His words slithered off his tongue like the beast of hell and they’d found their match. “Or I shall bring you down with God’s wrath,” I hissed, not caring who heard, but not yelling the words either.
He leaned in and whispered, “God’s wrath?” He chuckled. “Bring it on. You’re in a cop bar and I’m a cop. You may be a man of the cloth, Father,” he scoffed and gestured to the room. “But I am their brother in arms.”
With all eyes on us in our quiet standoff, his hand moved to the weapon on his hip.
Words left my lips like a prayer or maybe a promise. “You don’t scare me, Kent. You may like scaring your wife and your niece with your bullying tactics, but I have God on my side. And no weapon formed against me shall prosper.”
In the silence around me, I heard a door open. I glanced up to see Heaven. I blinked, because it was Haven. I moved around Kent as she plowed into my chest. Her body shook with sobs.
“Come on, let’s go.”
I tucked her against my side where she fit snug to me. We marc
hed for the door and I dared any man to cross my path in that moment. There was no way God would condemn me if I had to defend myself or the woman on my arm. We’d almost made it out the door, but he had to have the last word.
“This isn’t over, Haven. Not by a long shot.”
She tried to tug out of my arm, but I kept her close and headed outside.
Haven
The fresh air was a welcome reprieve, but I still wanted to yell and scream at the men and women who’d stayed quiet while my uncle terrorized me. They had to see it wasn’t right. Yet, they’d done nothing to help.
We’d made it a block away when Canaan stopped and faced me.
“Why would you go there?”
I’d never seen him angry, so I stopped, stunned by the rage displayed on his body. Eyes that had turned the color of a stormy sea were even more pronounced by muscles that stood so rigid I feared they would rupture. The set of his mouth alone was enough to frighten me, and the only thing comforting me was I knew I was safe because it was Canaan. I rubbed my arms feeling small and stupid for what I’d done.
He closed his eyes and turned toward the store we were in front of. His fist hit the stone with so much force, I grabbed his hand knowing what I’d find.
“Your knuckles—they’re bleeding.”
Green eyes churned with deep emotion. My mouth hung open, faced with it. I pulled my shirt free to use the end of it to dab at his wounded hand.

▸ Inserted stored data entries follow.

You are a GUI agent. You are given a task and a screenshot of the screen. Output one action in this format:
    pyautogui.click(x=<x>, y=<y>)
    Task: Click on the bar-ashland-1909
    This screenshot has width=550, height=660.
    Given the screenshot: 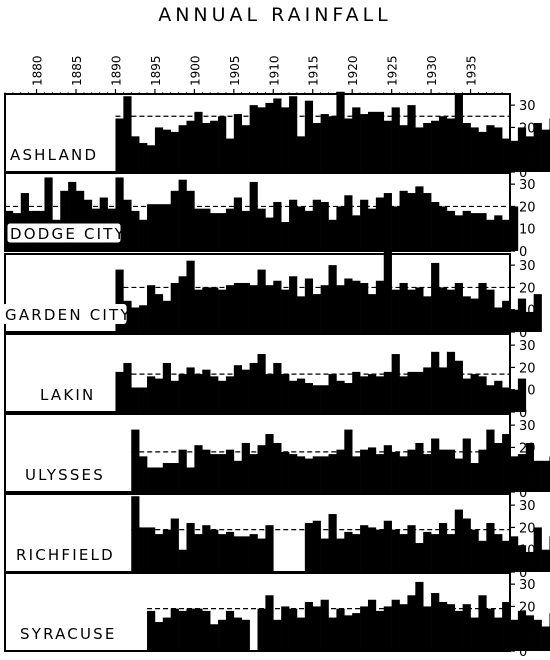 What is the action you would take?
    pyautogui.click(x=270, y=137)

“We should get you home. I’m in no condition to drive you. Can you call a cab?” he asked.
I nodded, fumbling in my purse for my phone when the skies opened up. Rain poured down in sheets without a second’s warning. A warm hand found mine and then we were racing through the streets. We ended up down the path behind the church that led to the rectory.
Soon we were inside and the sudden chill in the air caused shivers to overtake me.
“Let’s get you dry.”
I followed him into a familiar room and stopped short. I didn’t remember being brought into Canaan’s room before. I’d only woken up in it. It was such a simple place with a small bed and chest of drawers. As I tried to recall distant memories, a towel was draped over my shoulders. Canaan moved to the chest as I clasped it around me and stood as if I were naked. And I did feel naked, especially when Canaan, with his back to me, pulled off his shirt.